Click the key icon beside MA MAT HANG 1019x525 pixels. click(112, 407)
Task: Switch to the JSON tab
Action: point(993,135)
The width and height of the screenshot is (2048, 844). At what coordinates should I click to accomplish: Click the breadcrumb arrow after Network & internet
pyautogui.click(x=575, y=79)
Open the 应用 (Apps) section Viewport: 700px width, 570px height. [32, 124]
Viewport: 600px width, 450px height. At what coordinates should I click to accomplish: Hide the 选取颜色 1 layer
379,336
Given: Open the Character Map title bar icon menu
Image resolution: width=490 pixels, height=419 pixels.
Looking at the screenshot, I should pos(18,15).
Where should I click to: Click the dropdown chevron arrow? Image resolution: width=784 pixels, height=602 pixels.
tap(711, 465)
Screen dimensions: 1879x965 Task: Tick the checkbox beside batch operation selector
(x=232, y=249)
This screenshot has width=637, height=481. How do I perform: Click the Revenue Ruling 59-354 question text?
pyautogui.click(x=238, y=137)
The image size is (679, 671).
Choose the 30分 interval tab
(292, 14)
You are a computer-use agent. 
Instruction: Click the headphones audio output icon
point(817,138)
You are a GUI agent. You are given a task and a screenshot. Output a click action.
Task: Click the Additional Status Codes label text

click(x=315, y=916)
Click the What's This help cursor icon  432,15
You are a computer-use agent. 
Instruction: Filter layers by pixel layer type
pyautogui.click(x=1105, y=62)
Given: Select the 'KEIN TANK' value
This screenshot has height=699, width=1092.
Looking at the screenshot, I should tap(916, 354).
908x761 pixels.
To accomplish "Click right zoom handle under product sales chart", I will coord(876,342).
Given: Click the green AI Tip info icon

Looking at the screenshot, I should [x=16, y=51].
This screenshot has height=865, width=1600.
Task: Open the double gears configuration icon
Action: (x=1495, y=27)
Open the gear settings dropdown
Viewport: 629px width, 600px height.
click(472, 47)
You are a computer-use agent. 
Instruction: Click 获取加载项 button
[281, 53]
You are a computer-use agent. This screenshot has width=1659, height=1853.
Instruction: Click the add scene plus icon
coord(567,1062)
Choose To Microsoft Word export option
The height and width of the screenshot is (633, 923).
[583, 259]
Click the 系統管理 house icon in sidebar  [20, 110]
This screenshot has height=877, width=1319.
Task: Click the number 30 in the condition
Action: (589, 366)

> The problem: All the entries above need to be reproduced exactly.

> Written solution:
Click the key icon beside MA MAT HANG 1019x525 pixels. click(112, 407)
Task: Switch to the JSON tab
Action: point(993,135)
The width and height of the screenshot is (2048, 844). At what coordinates should I click to accomplish: Click the breadcrumb arrow after Network & internet
pyautogui.click(x=575, y=79)
Open the 应用 (Apps) section Viewport: 700px width, 570px height. [32, 124]
Viewport: 600px width, 450px height. At what coordinates should I click to accomplish: Hide the 选取颜色 1 layer
379,336
Given: Open the Character Map title bar icon menu
Image resolution: width=490 pixels, height=419 pixels.
Looking at the screenshot, I should pos(18,15).
Where should I click to: Click the dropdown chevron arrow? Image resolution: width=784 pixels, height=602 pixels.
tap(711, 465)
Screen dimensions: 1879x965 Task: Tick the checkbox beside batch operation selector
(x=232, y=249)
This screenshot has width=637, height=481. How do I perform: Click the Revenue Ruling 59-354 question text?
pyautogui.click(x=238, y=137)
The image size is (679, 671).
Choose the 30分 interval tab
(292, 14)
You are a computer-use agent. 
Instruction: Click the headphones audio output icon
point(817,138)
You are a GUI agent. You are given a task and a screenshot. Output a click action.
Task: Click the Additional Status Codes label text

click(x=315, y=916)
Click the What's This help cursor icon  432,15
You are a computer-use agent. 
Instruction: Filter layers by pixel layer type
pyautogui.click(x=1105, y=62)
Given: Select the 'KEIN TANK' value
This screenshot has height=699, width=1092.
Looking at the screenshot, I should tap(916, 354).
908x761 pixels.
To accomplish "Click right zoom handle under product sales chart", I will coord(876,342).
Given: Click the green AI Tip info icon

Looking at the screenshot, I should [x=16, y=51].
This screenshot has height=865, width=1600.
Task: Open the double gears configuration icon
Action: (x=1495, y=27)
Open the gear settings dropdown
Viewport: 629px width, 600px height.
click(472, 47)
You are a computer-use agent. 
Instruction: Click 获取加载项 button
[281, 53]
You are a computer-use agent. This screenshot has width=1659, height=1853.
Instruction: Click the add scene plus icon
coord(567,1062)
Choose To Microsoft Word export option
The height and width of the screenshot is (633, 923).
[583, 259]
Click the 系統管理 house icon in sidebar  [20, 110]
This screenshot has height=877, width=1319.
Task: Click the number 30 in the condition
Action: (589, 366)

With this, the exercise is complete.